Grief is a Bloodhound
- sloaneliz
- Dec 15, 2021
- 3 min read
Updated: Mar 12, 2022

I didn’t expect it to go away. Not completely. There is nothing magical about a change of venue. Not even here, in the Land of Enchantment. There are expansive vistas in all directions, fiery sunrises and sunsets, other-worldly night skies crusted with stars, the mournful call of coyotes in the night. In all directions, mountains rise—the Sangre de Cristos to the northeast, the Jemez to the west, the Ortiz and Sandias to the south. The sun is intense these days; the locals say it’s freakishly warm for November. But as winter encroaches, the darkness gathers, the temperatures drop, and the winds blow. The air, the sky, the land—they reach for you, envelope you, claim you. They turn you away from who you were and what you knew before, if you will let them. I will let them. I will certainly try.
And yet. And yet. There was one thing I had hoped to shed but haven’t. Not even here. When you are missing your child, even this magic has its limits.
At home, there are ghosts in every tree; memories around every corner. The place where his friend from kindergarten lived. The crack in the street where he fell off his skateboard and sprained his wrist. The neighborhood of that girlfriend we didn’t really care for. His schools—all three of them.
You attempt to pick up the pieces, make your way through whatever life you have left, move through the geography of your days. But these places rise up, deliver a blow to your chest, knock the wind out of you. Some you see coming. A lot you don’t.
Shouldn’t you be able to leave all this behind when you physically move away? Isn’t that the reward for taking this plunge, showing this courage?
I had hoped so. I had hoped that all this newness; the onslaught of visions and sensations that come with this great Southwest adventure would banish the ghosts. Turns out, it doesn’t work like that. Grief is a bloodhound, a magnet, a heat-seeking missile. It will find you, wherever you go.
There’s a grief meditation I listen to sometimes. It speaks of the uniqueness of losing a child, while at the same time pointing out that those who have experienced it are not alone. There are millions of us. Does that help? I’m not sure why, but it kind of does.
This meditation uses the image of warm, pulsing, pink light as the blanket to pull around your heart when the grief closes in. That blanket is your solace, your comfort, your way—and there really aren’t many of them—to be good to yourself when the darkness descends. This morning, I watched the dawn break over the Sangre de Cristos. It started with a lifting of the darkness over the horizon; a move from black to purple to pink. The glow intensified, pulsed, spread. Eventually, it bled out all over the sky, turning the east a fiery orange and every other direction a palate of pinks and purples. I stood in the cold morning, transfixed. I pulled that blanket of warm pulsing light in, tucking it in around my aching heart.

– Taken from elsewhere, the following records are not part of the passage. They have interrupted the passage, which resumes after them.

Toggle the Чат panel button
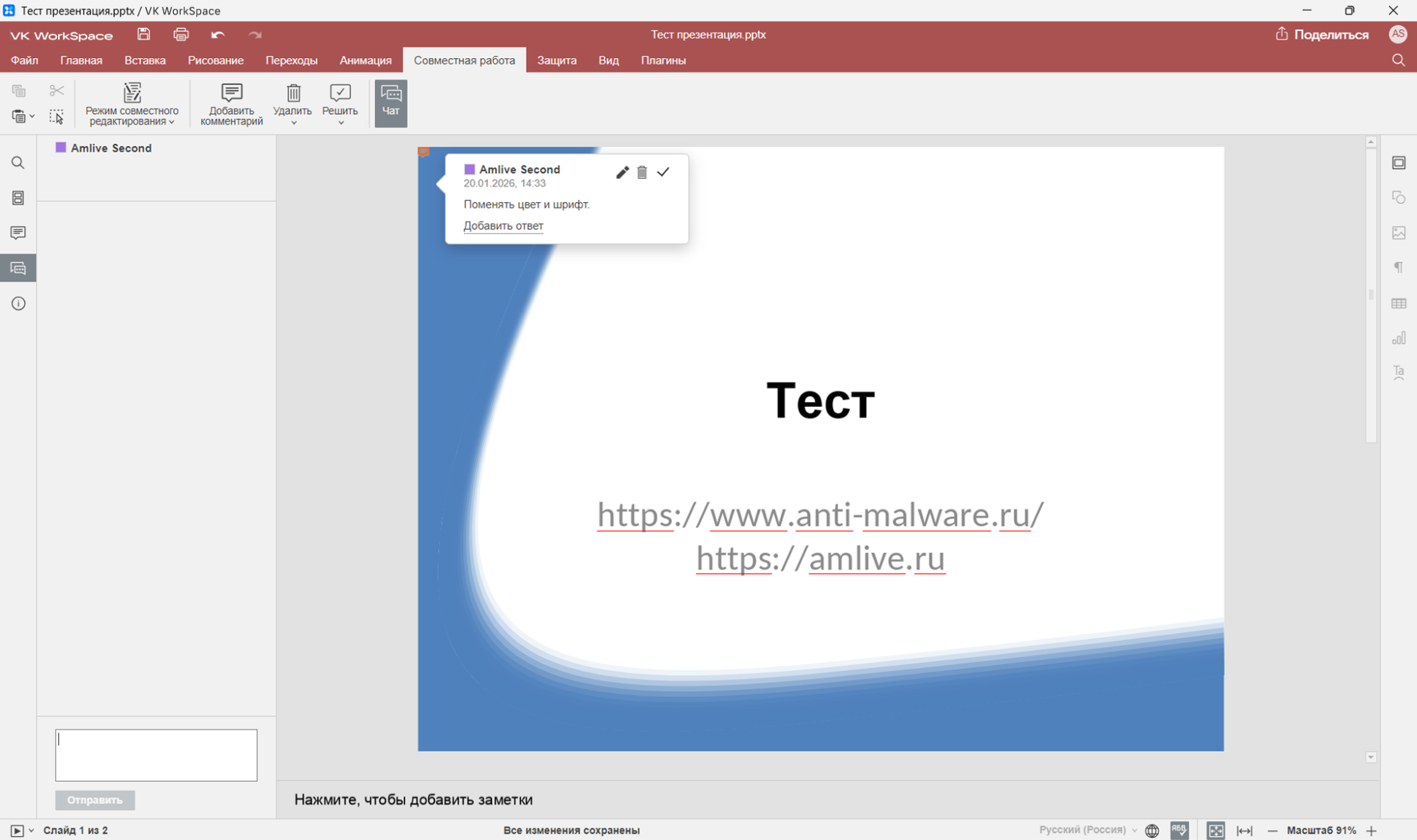The height and width of the screenshot is (840, 1417). point(391,102)
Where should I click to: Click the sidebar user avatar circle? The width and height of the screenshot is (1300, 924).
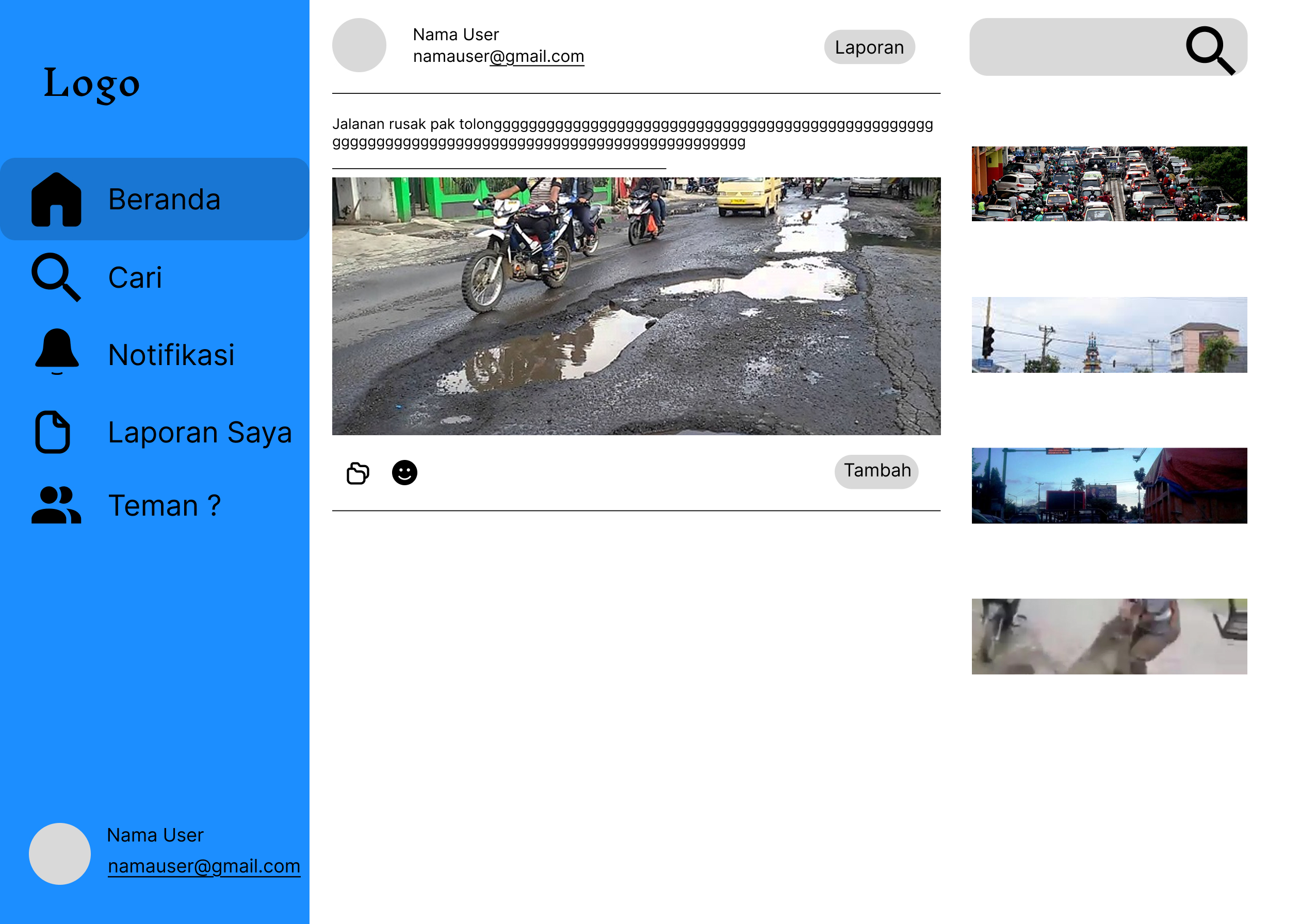[60, 853]
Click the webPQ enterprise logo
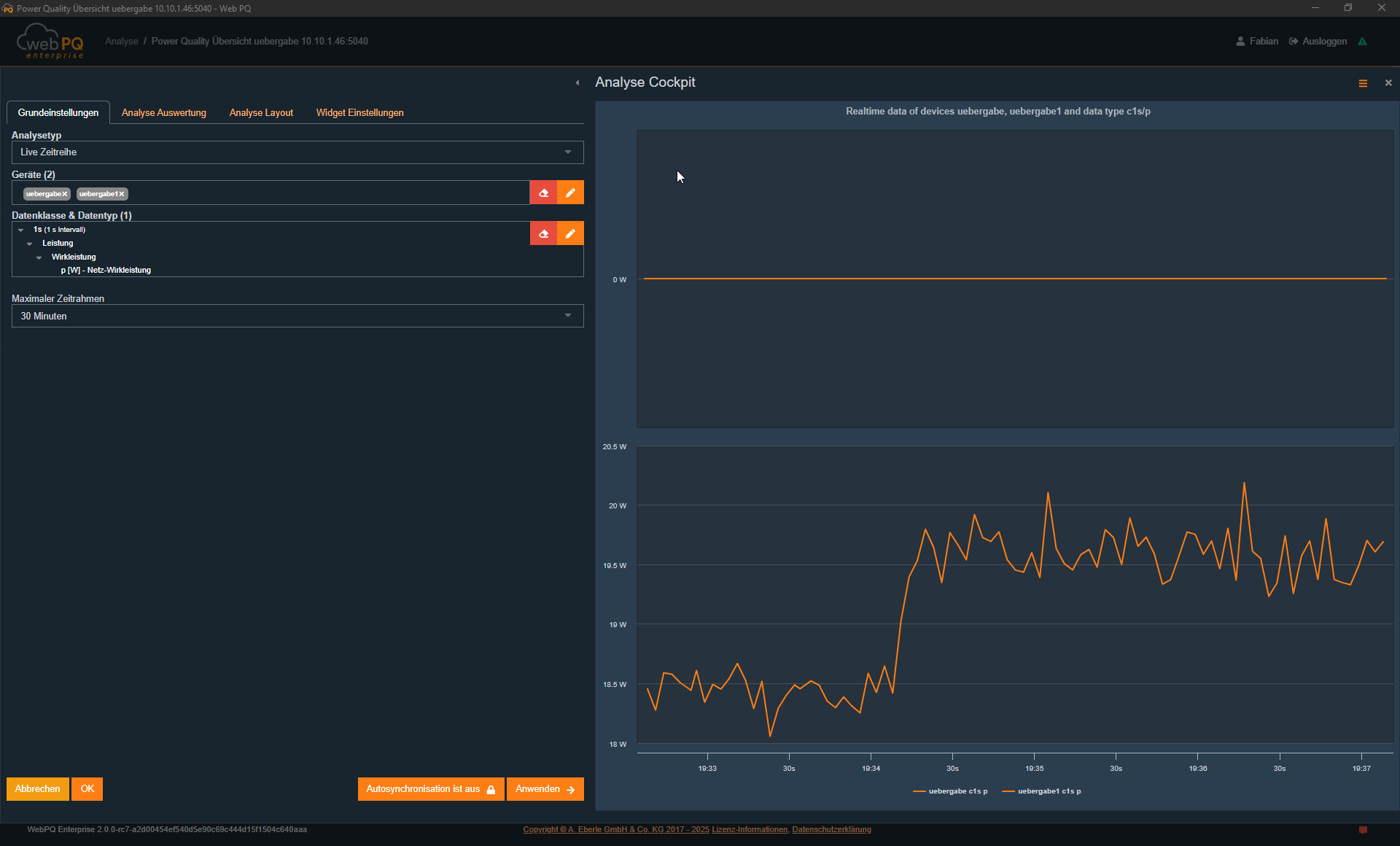This screenshot has width=1400, height=846. (49, 41)
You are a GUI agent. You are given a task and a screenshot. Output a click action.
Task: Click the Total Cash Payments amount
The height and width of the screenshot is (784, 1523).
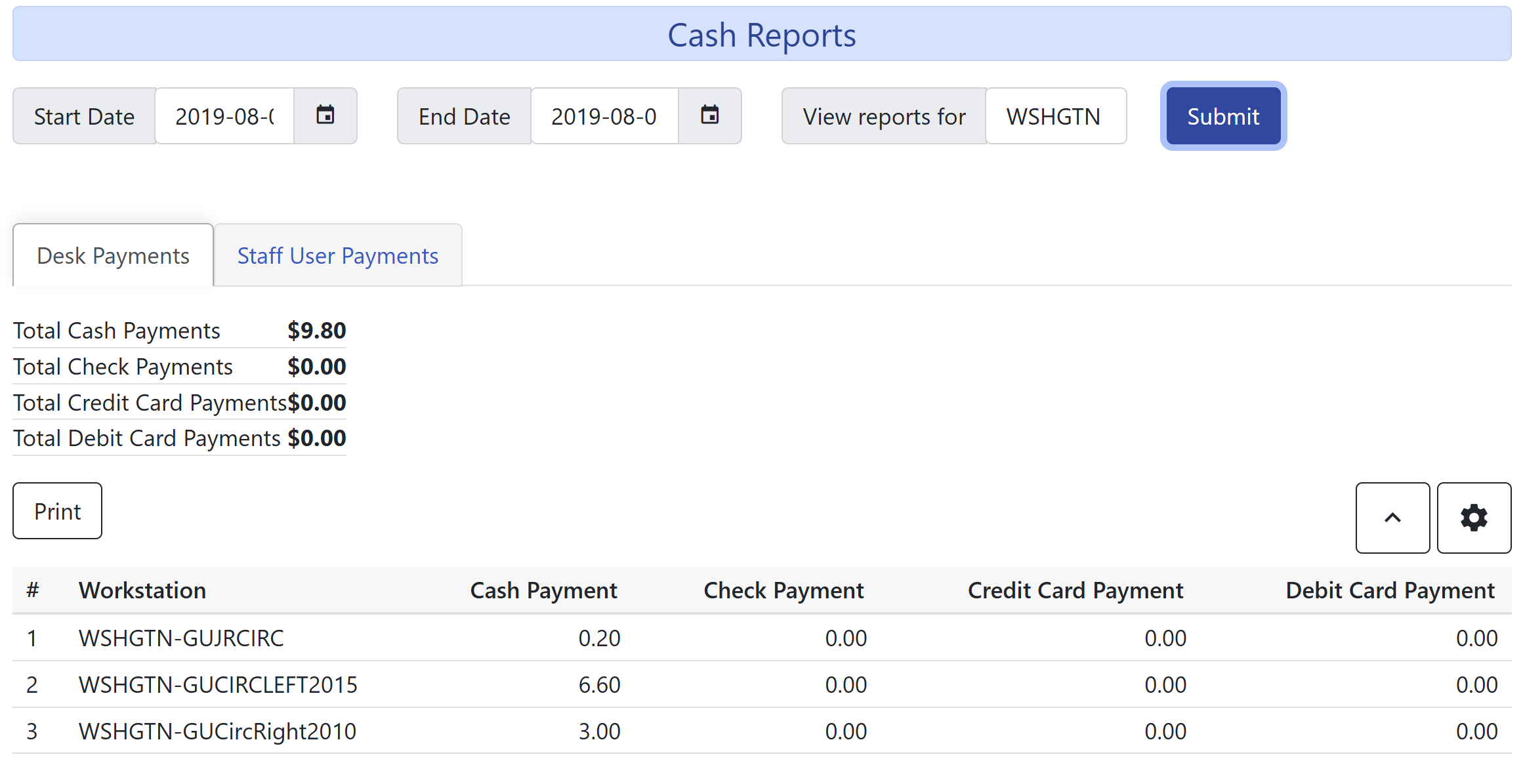click(317, 330)
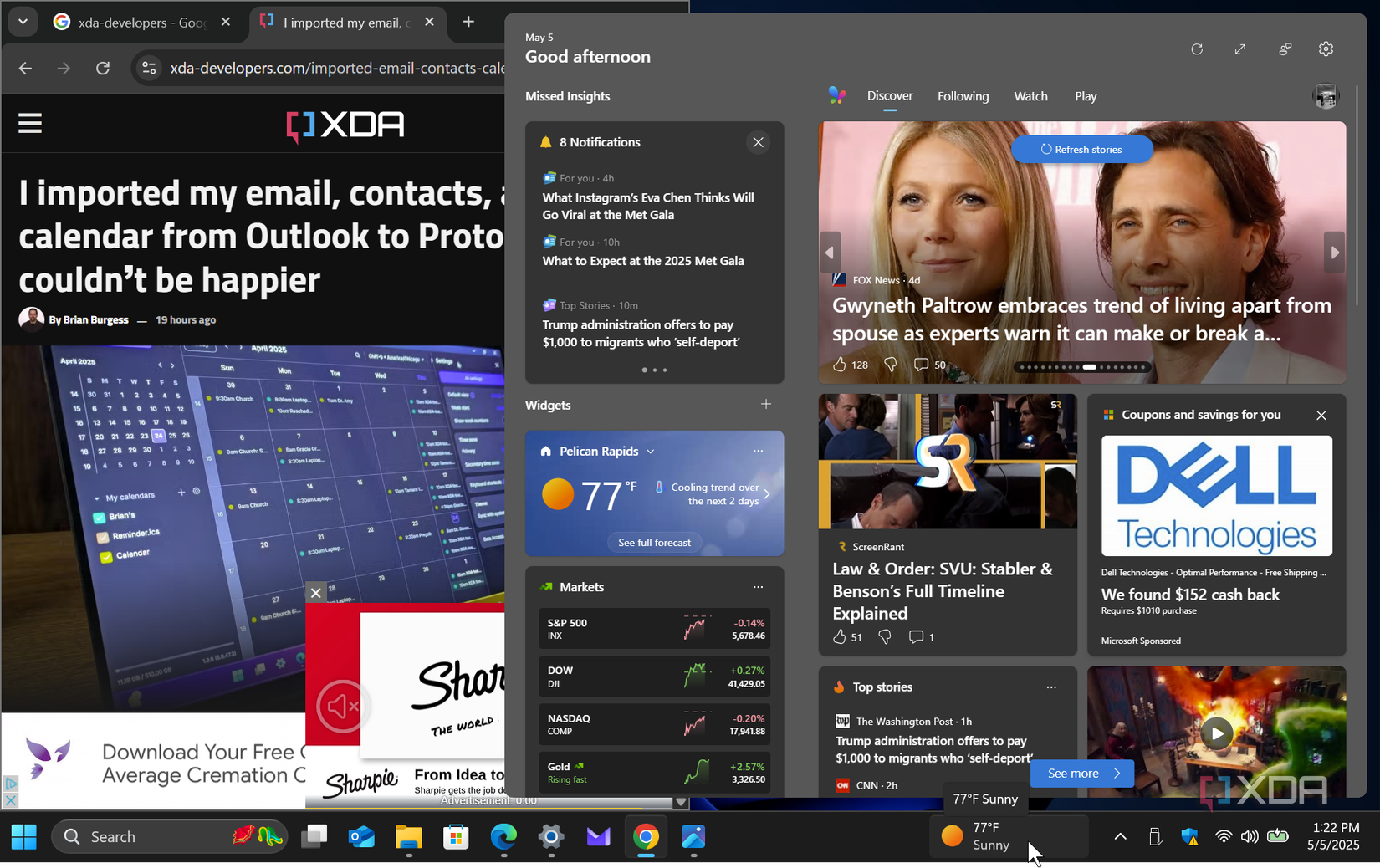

I miss you, Carson. I miss that you are not here to share this with. I resent that there is another experience you don’t get to have. At least not here. And not with me. That is a sad central fact of my life.
My clients ask: does it get better? And as much as I want to ease their pain, I have to answer them honestly: it doesn’t get better. But we do. We get better.
Here in the land of enchantment, I greedily seize this blanket of light and wrap it around me. I do it to face another day.